Adult bed bugs are about 3/16” long and reddish-brown, with oval-shaped, flattened bodies. They are sometimes mistaken for ticks, cockroaches, carpet beetles or other household insects. The immature bed bugs (nymphs) resemble the adults, but are smaller and lighter in color. Bed bugs do not fly, and they don’t jump like fleas do ― but they can crawl rapidly over floors, walls, ceilings and other surfaces. Adult females lay their eggs in secluded places, depositing 1, 2 or more eggs per day, potentially hundreds during their lifetime. The eggs are tiny (about the size of a dust spec), whitish and hard to see without magnification, especially on light-colored surfaces. When first laid, the eggs are sticky, causing them to adhere to surfaces. At room temperatures, bed bug eggs hatch in about a week. Newly emerged nymphs are straw-colored and no bigger than a pinhead.
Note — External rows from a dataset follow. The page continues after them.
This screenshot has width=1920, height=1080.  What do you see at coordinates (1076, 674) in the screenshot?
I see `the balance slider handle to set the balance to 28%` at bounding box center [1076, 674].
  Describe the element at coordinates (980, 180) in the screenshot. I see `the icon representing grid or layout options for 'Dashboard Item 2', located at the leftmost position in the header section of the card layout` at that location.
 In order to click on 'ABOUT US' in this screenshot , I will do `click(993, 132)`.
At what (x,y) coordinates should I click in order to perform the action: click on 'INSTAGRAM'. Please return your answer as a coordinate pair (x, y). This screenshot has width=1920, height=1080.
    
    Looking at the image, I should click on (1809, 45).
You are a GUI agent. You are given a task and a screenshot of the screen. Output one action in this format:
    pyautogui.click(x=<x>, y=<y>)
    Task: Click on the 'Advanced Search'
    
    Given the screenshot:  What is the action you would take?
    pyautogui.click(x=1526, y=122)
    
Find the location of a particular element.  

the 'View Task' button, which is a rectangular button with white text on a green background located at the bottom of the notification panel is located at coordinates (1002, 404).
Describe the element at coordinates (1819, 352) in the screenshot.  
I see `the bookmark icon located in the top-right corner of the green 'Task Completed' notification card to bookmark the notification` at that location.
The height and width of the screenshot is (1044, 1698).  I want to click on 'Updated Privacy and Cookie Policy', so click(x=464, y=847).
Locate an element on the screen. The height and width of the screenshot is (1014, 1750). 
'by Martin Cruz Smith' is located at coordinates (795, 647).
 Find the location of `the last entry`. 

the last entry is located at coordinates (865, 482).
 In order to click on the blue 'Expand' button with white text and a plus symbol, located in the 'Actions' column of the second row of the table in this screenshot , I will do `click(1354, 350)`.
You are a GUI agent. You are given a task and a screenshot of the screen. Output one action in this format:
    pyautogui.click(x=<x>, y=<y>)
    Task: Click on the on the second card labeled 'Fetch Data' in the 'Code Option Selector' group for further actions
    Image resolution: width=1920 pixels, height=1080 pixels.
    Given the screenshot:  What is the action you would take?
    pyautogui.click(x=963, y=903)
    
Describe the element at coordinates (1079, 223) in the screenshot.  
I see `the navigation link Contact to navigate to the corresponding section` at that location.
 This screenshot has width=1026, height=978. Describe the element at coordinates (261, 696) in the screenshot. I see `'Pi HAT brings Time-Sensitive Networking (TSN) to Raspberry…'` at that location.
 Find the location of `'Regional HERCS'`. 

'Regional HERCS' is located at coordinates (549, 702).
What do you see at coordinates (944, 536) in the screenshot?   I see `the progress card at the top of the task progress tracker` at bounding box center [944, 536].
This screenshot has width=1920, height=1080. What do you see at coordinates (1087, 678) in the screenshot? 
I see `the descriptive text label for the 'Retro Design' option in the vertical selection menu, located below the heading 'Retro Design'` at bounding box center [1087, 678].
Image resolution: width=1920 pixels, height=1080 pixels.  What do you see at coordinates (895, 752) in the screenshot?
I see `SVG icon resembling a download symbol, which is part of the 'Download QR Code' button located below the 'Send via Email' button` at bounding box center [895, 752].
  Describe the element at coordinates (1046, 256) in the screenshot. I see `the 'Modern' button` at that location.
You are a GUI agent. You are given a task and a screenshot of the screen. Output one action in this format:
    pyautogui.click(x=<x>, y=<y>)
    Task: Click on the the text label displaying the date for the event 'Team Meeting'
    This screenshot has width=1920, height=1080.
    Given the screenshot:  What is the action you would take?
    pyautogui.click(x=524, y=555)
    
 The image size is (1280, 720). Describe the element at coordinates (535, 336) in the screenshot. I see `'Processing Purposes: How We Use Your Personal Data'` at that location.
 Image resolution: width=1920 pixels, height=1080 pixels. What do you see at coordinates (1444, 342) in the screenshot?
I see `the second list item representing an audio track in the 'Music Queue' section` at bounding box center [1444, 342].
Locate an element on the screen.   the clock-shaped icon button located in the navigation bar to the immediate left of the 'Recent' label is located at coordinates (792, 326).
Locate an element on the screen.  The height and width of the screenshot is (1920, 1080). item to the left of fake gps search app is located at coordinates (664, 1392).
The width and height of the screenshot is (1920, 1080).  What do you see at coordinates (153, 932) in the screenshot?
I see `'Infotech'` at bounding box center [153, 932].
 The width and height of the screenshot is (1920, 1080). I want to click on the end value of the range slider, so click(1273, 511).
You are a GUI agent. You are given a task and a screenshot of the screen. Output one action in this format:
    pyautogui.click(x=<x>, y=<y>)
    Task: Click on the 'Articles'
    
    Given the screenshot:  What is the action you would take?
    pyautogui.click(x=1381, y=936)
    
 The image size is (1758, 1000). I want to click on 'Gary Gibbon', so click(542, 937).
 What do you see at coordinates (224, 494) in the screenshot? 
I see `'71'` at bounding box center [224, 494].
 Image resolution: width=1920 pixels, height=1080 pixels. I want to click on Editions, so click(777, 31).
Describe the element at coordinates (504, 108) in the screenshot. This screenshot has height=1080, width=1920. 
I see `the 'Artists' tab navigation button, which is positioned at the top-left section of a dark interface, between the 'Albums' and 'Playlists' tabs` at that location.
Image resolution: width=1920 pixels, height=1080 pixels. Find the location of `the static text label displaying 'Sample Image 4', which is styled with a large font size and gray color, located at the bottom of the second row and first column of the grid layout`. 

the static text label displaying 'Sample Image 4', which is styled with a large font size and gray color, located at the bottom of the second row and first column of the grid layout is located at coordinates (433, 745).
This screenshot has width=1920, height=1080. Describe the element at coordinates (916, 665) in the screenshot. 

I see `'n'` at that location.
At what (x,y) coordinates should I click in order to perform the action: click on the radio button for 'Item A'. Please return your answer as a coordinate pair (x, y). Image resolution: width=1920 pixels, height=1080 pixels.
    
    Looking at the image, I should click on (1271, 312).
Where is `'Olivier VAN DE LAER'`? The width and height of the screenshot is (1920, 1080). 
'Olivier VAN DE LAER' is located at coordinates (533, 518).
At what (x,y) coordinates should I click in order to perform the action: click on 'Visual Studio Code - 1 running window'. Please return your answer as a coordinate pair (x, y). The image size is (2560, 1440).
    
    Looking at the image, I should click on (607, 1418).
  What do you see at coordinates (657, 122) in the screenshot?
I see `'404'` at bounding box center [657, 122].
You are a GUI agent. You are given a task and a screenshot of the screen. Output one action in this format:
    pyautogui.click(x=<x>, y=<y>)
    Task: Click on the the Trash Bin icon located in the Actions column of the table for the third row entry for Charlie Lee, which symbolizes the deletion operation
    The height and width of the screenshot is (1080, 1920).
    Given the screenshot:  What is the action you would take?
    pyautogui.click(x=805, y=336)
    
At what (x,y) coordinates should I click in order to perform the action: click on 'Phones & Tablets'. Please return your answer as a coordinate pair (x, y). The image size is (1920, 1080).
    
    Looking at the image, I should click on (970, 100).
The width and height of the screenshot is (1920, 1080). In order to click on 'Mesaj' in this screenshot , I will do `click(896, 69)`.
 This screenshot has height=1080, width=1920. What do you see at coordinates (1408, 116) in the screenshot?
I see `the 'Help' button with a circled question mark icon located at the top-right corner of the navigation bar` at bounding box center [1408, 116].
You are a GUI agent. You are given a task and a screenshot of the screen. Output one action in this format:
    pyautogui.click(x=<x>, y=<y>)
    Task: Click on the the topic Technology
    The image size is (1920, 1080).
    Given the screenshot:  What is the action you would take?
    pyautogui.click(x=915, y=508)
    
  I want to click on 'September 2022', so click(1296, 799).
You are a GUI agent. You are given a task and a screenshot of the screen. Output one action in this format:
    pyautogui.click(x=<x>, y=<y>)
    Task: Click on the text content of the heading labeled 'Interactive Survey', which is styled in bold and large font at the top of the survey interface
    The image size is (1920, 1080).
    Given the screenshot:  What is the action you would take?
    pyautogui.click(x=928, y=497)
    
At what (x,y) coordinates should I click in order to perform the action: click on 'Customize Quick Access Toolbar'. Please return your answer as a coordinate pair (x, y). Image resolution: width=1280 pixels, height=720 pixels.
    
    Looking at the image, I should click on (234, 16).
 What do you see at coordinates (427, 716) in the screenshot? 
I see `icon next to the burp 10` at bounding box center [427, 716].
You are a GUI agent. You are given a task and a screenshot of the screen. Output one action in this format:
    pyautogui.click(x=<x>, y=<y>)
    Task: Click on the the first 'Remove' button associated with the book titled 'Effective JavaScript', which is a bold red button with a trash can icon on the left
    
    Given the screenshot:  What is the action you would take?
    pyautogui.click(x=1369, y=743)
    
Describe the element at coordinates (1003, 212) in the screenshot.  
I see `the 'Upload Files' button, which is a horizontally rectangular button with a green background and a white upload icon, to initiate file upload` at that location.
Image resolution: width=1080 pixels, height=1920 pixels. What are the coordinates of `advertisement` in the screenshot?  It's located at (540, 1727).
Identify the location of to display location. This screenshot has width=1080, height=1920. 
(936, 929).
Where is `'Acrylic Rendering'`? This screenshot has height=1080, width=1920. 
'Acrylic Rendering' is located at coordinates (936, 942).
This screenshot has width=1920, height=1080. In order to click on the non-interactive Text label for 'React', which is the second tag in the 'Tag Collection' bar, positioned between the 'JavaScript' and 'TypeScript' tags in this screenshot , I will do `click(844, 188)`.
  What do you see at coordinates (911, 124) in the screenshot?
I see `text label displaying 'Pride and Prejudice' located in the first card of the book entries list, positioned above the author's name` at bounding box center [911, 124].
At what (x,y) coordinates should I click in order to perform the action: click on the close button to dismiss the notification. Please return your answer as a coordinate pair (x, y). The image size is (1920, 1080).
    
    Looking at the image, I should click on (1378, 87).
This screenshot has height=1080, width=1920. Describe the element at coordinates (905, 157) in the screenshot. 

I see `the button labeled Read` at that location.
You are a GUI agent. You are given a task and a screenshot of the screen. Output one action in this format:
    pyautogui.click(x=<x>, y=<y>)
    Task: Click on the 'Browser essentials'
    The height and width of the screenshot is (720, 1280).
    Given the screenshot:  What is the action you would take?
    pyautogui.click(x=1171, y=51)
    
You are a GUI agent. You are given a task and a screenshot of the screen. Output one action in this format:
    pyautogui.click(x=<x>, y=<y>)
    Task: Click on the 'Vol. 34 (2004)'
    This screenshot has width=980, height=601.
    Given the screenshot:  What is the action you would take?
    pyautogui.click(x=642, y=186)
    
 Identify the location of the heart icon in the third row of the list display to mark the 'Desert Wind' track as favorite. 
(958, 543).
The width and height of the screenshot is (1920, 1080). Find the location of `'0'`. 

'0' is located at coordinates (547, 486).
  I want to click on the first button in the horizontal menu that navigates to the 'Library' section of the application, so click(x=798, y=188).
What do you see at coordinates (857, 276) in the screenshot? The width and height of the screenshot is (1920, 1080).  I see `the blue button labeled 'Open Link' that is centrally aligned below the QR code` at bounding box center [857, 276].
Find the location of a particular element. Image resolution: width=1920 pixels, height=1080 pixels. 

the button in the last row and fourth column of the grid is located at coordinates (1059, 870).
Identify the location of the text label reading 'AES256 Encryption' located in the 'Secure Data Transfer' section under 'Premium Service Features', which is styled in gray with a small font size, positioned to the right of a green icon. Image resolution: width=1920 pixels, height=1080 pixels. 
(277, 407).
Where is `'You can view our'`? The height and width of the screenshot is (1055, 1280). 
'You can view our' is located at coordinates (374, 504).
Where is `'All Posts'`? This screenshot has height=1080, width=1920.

As bed bugs grow they molt, shedding their skin five times before reaching maturity. A blood meal is needed between each successive molt. Adult females also must feed in order to lay eggs. Under favorable conditions (70-80°F), the bugs can mature fully in as little as a month, producing multiple generations per year. Cooler temperatures or limited access to blood prolong the development time
Bed bugs are very resilient. Nymphs and adults can persist months without feeding which is unusual for most insects. The ability to survive without a blood meal is longer at cooler temperatures ― potentially up to a year or longer at 55°F or less. In temperature-controlled buildings, a more typical duration is about 2 to 6 months. Consequently, it is usually impractical to leave buildings unoccupied in hopes of ‘starving out’ an infestation. When infested dwellings such as apartments are vacated, bed bugs often disperse to nearby units, or reduce their activity until the unit is reoccupied.